Brevard County Moves to Upgrade South Florida Water Treatment Amid Lagoon Crisis
Decades of population growth and worsening pollution in the Indian River Lagoon are forcing a major overhaul of water and wastewater facilities serving Palm Bay and Melbourne.
Brevard County, Florida is moving to overhaul the water and wastewater treatment facilities serving its fastest-growing communities, pushed by a combination of population pressure, aging infrastructure, and a years-long environmental crisis in the Indian River Lagoon.
The county is seeking a construction manager for the South Brevard Water and Wastewater Treatment Facility, which serves Palm Bay, Melbourne, and the unincorporated southern corridor. That stretch of the county has seen some of the most intense residential and commercial development in all of Florida over the past two decades, with Palm Bay alone now home to roughly 130,000 residents.
The facilities being upgraded were largely built in the 1970s and 1980s, when Brevard's population was barely half of what it is today. The county's population has climbed past 620,000, and the strain on infrastructure designed for far fewer people has become hard to ignore.
The more urgent pressure, though, is environmental. The Indian River Lagoon, a 156-mile estuary running the length of Brevard County's coastline and one of the most biodiverse in North America, has been in crisis since a 2011 algal superbloom killed vast stretches of seagrass and marine life. Nutrient pollution from wastewater and stormwater has been a leading cause.

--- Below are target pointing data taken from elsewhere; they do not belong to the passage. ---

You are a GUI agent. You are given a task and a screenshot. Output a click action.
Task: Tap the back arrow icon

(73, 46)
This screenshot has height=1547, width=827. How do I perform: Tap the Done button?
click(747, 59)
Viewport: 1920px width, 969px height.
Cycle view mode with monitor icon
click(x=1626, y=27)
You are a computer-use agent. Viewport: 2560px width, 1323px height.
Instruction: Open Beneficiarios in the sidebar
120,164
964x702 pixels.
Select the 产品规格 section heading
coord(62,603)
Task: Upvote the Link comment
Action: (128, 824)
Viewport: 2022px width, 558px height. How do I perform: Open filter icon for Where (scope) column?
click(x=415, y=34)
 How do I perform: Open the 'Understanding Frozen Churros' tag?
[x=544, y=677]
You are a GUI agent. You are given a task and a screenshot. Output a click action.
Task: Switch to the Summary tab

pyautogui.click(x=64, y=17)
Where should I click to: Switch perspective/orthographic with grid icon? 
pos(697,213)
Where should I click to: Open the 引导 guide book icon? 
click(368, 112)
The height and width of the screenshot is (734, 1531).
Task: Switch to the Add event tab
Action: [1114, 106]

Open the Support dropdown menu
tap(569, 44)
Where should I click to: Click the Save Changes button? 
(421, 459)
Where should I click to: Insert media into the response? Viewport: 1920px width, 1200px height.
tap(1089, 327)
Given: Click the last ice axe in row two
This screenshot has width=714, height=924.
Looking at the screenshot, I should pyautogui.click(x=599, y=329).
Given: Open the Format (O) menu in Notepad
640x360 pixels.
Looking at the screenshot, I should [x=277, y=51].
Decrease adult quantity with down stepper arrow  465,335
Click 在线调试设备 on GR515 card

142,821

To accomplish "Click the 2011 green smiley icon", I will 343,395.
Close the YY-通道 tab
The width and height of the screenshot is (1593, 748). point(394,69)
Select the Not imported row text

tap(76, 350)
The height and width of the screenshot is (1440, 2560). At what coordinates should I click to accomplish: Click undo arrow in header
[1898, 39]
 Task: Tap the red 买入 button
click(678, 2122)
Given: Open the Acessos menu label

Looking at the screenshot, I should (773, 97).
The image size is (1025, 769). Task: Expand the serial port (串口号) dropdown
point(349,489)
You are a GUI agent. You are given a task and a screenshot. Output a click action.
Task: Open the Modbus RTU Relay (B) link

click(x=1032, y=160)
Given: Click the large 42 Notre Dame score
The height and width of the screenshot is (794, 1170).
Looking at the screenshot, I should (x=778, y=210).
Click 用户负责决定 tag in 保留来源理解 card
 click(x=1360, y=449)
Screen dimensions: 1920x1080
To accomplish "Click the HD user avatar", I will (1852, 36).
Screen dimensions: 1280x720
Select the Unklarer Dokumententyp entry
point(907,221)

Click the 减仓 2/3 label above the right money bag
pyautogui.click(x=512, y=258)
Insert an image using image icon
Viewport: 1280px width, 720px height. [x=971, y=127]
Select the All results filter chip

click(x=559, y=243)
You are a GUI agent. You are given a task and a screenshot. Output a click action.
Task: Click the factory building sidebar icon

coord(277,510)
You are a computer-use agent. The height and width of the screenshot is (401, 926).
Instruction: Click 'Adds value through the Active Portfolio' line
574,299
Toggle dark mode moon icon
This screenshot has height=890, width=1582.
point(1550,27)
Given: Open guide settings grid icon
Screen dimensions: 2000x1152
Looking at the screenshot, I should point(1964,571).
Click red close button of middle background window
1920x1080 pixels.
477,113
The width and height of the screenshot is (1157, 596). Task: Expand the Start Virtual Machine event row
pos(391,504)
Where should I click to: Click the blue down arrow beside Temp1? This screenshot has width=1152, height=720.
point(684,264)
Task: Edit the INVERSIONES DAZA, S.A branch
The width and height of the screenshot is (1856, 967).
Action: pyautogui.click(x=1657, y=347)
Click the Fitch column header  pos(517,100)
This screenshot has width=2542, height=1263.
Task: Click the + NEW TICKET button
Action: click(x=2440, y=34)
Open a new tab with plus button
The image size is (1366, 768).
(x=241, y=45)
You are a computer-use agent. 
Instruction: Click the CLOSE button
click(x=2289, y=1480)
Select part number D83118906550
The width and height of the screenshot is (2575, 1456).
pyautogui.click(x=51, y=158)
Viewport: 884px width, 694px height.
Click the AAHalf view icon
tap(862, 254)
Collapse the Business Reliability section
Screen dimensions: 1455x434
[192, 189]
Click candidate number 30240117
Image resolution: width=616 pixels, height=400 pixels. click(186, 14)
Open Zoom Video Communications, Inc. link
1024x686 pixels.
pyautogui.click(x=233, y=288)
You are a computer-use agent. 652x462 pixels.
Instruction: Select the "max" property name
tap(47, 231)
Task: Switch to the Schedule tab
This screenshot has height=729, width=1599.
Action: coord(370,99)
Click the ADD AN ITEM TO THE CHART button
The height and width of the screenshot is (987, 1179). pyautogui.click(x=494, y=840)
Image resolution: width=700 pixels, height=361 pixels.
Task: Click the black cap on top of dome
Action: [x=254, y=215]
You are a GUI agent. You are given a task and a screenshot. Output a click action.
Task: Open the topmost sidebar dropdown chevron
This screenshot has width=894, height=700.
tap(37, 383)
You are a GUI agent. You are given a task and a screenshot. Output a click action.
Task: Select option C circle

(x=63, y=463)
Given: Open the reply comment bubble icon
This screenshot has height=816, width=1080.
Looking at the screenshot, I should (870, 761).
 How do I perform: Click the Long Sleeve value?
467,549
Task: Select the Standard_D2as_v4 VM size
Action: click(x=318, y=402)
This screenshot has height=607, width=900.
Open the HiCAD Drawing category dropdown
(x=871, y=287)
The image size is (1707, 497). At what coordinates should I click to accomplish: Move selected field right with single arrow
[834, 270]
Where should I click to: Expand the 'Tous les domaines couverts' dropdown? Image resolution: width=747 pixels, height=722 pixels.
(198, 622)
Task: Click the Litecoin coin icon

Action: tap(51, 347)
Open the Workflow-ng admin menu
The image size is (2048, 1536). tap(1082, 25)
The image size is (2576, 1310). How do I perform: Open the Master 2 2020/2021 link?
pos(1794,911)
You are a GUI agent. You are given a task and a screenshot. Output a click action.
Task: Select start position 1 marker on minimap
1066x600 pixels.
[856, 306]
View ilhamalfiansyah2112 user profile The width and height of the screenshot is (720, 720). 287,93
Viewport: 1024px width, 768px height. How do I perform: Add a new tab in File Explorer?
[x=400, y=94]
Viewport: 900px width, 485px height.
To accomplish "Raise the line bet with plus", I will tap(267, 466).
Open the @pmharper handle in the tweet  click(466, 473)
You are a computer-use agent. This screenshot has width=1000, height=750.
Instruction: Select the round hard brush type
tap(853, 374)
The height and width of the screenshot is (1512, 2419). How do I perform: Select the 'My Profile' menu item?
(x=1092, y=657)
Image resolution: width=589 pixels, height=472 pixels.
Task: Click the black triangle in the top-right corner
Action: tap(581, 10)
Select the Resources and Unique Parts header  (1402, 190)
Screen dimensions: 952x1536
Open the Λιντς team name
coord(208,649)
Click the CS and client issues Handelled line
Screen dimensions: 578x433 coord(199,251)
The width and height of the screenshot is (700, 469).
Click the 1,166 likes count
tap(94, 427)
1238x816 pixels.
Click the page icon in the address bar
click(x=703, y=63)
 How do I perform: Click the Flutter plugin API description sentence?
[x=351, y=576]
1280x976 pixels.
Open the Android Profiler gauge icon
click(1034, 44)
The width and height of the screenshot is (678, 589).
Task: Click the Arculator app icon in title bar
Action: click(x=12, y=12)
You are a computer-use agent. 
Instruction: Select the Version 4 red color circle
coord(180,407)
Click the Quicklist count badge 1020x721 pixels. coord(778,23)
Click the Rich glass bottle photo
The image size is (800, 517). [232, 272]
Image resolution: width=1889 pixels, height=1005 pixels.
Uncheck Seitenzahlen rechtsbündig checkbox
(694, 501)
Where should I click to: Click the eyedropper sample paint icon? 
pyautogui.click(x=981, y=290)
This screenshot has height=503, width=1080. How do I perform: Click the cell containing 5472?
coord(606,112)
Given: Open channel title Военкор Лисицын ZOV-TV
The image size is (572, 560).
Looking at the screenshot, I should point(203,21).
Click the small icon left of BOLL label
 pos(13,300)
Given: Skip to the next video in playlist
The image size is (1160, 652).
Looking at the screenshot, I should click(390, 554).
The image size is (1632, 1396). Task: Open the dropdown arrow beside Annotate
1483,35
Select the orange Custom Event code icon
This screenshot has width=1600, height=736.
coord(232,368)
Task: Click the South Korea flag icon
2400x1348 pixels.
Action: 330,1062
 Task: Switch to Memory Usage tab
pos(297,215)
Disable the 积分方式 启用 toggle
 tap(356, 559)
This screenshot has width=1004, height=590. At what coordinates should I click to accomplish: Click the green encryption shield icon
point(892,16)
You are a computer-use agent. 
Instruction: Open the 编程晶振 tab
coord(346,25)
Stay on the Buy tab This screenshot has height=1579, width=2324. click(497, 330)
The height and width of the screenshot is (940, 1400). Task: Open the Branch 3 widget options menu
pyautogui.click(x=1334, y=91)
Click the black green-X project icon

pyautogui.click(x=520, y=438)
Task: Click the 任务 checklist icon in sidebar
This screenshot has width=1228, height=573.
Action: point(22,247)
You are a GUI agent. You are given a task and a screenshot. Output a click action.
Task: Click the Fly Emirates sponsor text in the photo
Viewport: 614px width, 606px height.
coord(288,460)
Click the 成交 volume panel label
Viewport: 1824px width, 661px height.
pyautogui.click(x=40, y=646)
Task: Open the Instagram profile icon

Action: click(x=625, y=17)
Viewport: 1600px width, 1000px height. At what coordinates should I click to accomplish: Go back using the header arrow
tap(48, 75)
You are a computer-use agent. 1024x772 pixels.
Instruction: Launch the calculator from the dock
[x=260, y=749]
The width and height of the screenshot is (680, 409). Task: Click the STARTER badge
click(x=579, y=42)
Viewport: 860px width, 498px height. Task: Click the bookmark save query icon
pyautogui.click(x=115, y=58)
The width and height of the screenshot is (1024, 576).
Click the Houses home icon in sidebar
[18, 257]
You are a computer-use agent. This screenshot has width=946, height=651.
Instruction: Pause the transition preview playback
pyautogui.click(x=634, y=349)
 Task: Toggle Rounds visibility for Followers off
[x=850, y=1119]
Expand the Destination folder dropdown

In 2021, the Florida Legislature tightened requirements on treatment plants statewide, mandating upgrades to advanced wastewater treatment standards and pushing utilities to reduce discharges into surface waters.
Brevard County voters have already signaled their support for the fix. In 2016, they approved a half-cent sales tax dedicated to lagoon restoration by a 62% margin, generating $30 to $40 million annually. Federal dollars from the Bipartisan Infrastructure Law and EPA revolving loan funds have added to the available capital.
The county's choice to use the Construction Manager at Risk delivery method, rather than the traditional approach of designing a project and then soliciting bids, reflects the scale and complexity involved. Under this model, the construction manager joins the project during the design phase and ultimately guarantees a maximum price, giving the county more cost and schedule certainty on a project likely running into the tens of millions of dollars. The specific budget and full scope of work have not been publicly disclosed.
How quickly construction can begin will depend on how the design and preconstruction phases proceed over the coming months.